Responding to Hail in Northwest Iowa  

Joel DeJong, Northwest Crops Field Specialist


In crop production, many times the best impact we can make on crop producers, is at the "teachable moment" associated with a natural disaster.  Hail storms often create this teachable moment.  Such a storm occurred in  July  2004.  Several thousand acres had extreme hail damage in O'Brien County, with some damage in Lyon and Cherokee counties as well.  Some fields were complete losses.  Crop producers were looking for information on replanting options; what to expect for the rest of the season and in trying to settle crop insurance claims.  


The Crops Field Specialist, with cooperation from the CEED's in O'Brien and Lyon counties and two ag businesses in northwest Iowa, put together field meetings 3 and 7 days after the hail event to review the decision making process at this stage of crop growth.  Topics covered included: growth and development of beans and corn, how these crops respond to hail injury, making educated guesses on probable surviving plant stands, comparing that stand with the yield potential expected at harvest, and if there were any replanting options available to them (which was not a viable option at this date).  Producers were also encouraged to review their insurance coverages before making a final decision.  Hand-outs of hail loss charts and how losses were determined were discussed at length.  A total of 119 people attended the 2 sessions offered.
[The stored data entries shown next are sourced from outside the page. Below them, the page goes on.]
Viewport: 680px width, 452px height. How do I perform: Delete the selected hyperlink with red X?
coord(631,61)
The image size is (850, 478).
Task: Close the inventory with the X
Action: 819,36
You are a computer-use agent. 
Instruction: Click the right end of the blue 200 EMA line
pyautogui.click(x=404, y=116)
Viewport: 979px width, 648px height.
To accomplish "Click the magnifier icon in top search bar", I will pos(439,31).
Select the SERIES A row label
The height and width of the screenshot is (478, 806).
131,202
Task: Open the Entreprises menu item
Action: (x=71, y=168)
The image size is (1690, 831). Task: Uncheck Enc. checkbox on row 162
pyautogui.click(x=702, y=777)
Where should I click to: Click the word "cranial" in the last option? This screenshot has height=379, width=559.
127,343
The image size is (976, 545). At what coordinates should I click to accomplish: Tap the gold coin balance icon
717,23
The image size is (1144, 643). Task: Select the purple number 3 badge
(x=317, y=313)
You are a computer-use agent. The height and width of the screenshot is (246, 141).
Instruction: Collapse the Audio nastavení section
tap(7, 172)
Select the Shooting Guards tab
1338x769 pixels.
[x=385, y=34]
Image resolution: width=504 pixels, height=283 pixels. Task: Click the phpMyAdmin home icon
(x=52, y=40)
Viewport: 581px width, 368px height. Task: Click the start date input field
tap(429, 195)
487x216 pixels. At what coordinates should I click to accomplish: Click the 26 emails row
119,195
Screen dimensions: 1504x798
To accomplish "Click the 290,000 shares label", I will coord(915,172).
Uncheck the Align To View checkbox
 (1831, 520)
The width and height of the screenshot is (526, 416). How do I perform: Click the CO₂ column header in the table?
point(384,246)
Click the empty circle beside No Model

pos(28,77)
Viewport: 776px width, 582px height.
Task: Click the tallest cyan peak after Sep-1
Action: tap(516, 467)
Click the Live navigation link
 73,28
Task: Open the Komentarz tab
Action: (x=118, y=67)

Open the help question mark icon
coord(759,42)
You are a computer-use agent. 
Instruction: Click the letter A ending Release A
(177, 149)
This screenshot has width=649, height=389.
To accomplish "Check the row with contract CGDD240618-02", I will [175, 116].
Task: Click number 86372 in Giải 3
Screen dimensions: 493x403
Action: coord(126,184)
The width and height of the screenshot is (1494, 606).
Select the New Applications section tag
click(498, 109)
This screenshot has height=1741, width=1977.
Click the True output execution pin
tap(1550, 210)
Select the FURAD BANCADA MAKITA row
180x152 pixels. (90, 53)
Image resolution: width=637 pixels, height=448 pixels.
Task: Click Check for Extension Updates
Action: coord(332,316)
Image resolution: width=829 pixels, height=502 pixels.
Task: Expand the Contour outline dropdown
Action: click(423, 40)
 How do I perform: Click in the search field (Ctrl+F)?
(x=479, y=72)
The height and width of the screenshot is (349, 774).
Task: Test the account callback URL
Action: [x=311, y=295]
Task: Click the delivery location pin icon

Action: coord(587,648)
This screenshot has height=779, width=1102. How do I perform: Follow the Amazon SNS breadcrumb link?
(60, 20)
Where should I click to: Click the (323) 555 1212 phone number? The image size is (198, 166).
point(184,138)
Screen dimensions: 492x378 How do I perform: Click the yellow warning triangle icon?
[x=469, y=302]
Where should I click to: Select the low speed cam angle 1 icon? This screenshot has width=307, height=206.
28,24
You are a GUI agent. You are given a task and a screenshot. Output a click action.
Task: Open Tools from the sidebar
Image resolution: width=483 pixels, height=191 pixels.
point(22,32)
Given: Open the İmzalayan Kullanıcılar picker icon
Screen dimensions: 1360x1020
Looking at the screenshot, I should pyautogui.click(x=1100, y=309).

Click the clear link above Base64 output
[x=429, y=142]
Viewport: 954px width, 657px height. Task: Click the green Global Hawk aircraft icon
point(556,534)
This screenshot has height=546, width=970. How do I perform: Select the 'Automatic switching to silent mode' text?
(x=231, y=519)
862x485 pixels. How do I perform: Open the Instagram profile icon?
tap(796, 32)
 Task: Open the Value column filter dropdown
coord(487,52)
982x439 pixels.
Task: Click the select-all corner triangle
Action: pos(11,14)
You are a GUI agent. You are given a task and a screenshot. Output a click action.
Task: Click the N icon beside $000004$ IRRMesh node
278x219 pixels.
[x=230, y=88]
Ten producers who attended the meeting near Calumet were contacted by telephone during December to evaluate what impact these meetings had on their decision-making process.  All indicated that they had increased their knowledge level about crop expectations for the remaining season.  Except for those with total yield losses in the middle of the hail's path, most indicated that yields were above expectations from damaged crops.  The producers interviewed all said that they were much better prepared to work with their insurance agent in settling their claim after this meeting.  One indicated that I convinced him not to try a crop at the late date of the meeting - which would not have matured in time by the end of the season.  Three indicated that they were much more confident of the potential results, and less fearful, as a result of this meeting.

Although this survey did not ask for specific economic impact of this information, past surveys conducted by this Crops Specialist after similar events averaged about $14/acre - a figure reached from questions asking how much this information helped them in their decision-making process.

Timeliness of information when a disaster strikes is a vital way for Extension to reach audiences.  The impact of information provided at that time is at the highest level.  At ISU Extension we offer  research-based information to help take the emotion out of critical decisions.  We will continue to do this in the future.